A “broad coalition” of countries is invited to implement this decision, finalized on Friday during a virtual summit of finance ministers from the seven most industrialized countries.
“Today the G7 has taken a vital step towards achieving our dual goals of putting downward pressure on global energy prices while depriving (Vladimir) Putin of revenue to fund his brutal war. in Ukraine,” immediately greeted US Treasury Secretary Janet Yellen.
Russia for its part, even before its formalization, denounced a “completely absurd” measure.
– EU unanimity needed –
Such “interference” in the oil market “will only destabilize the oil industry, the oil market. And for this, European and American consumers will be the first to pay”, threatened Russian Deputy Prime Minister Alexander Novak, cited by Russian news agencies.

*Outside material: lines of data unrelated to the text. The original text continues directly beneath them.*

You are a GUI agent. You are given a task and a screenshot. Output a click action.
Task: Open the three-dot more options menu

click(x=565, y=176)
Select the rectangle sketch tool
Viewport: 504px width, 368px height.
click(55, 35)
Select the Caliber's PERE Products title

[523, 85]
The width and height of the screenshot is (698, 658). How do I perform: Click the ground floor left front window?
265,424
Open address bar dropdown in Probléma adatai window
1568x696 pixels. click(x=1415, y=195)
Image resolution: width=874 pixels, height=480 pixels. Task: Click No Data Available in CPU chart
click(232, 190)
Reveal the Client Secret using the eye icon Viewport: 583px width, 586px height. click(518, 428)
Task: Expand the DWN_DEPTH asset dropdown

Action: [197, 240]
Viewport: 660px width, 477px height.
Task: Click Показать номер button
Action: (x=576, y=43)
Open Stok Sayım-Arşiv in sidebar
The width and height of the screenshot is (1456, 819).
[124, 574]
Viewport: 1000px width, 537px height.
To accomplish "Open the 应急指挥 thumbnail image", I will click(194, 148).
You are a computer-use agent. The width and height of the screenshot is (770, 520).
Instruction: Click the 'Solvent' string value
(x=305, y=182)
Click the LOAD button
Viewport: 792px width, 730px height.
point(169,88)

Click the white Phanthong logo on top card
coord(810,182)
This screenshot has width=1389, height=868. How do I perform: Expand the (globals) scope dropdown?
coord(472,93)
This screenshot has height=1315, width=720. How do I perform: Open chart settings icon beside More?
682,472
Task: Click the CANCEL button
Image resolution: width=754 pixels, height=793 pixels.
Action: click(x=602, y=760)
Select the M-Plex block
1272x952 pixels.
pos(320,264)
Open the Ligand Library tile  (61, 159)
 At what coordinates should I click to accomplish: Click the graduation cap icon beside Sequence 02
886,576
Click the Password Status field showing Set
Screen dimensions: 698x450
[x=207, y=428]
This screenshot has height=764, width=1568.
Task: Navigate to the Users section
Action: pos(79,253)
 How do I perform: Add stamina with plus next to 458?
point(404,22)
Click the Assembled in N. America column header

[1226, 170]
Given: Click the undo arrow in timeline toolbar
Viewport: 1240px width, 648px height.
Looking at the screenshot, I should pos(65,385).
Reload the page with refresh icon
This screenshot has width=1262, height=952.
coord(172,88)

France, a member of the G7, has also tempered the enthusiasm of its partners.
“The technical work is still in progress, and for us, it is clear that no final decision can be taken before having consulted and obtained a unanimous opinion among the 27 Member States of the European Union”, indicated the French Ministry of the Economy.
The EU aims to obtain this agreement “in accordance with the timetable agreed in the context of the sixth package of EU sanctions” against Russia, explained the European Commissioner for the Economy Paolo Gentiloni. That is December 5 for crude oil sales and February 5, 2023 for petroleum products.
The capping mechanism looks complex.
“The price cap will be set at a level based on a series of technical data and will be decided by the entire coalition before its implementation”, write the seven countries – United States, Germany, Canada, Great Britain , Italy, Japan and France.
Concretely, Russia would sell its oil to these countries at a lower price than the one at which it sells it today, but which would remain higher than the production price, so that it has an economic interest in continuing to sell it to them, and so that it does not cut its deliveries.
The challenge is to rally as many countries as possible because the price cap will only work if all the major buyer countries participate, underline the experts, who point in particular to the role of China and India.
“We want to continue to encourage Russia to produce,” an official from the US Treasury Department told reporters.
“Our view is that if China and India find themselves in a position to be able to go and negotiate lower prices with Russia, because of the price cap, because of the pressure, our objective is achieved” , he added.
– Crucial meeting –
The G20 summit, meeting in Bali on November 15 and 16, should thus constitute a crucial meeting in the implementation of this coalition.
The leaders of the G7 countries, at the instigation of Washington, launched work at the end of June aimed at developing the mechanisms for this cap, which should be based on a ban on insurers and reinsurers from covering the maritime transport of Russian oil.
“Russian oil purchases will only be able to access these essential services for the delivery of maritime oil if the oil is sold below a price cap,” said US Treasury Secretary Janet Yellen on MSNBC. , adding that 90% of these services are carried out by European or British companies.
Such a mechanism should have real effects on the Russian economy, believes Ms. Yellen.
“We have already started to see the impact of the price cap through Russia’s hasty attempts to broker bilateral oil swaps at massive discounts,” she said in a statement.
However, the measure risks having collateral effects on the global economy, warns the think-tank Capital Economics.
The mechanism “could further drive up global energy prices,” he warned in a note, noting, however, that “the cap could also be effective in reducing tax revenue for the Russian government.”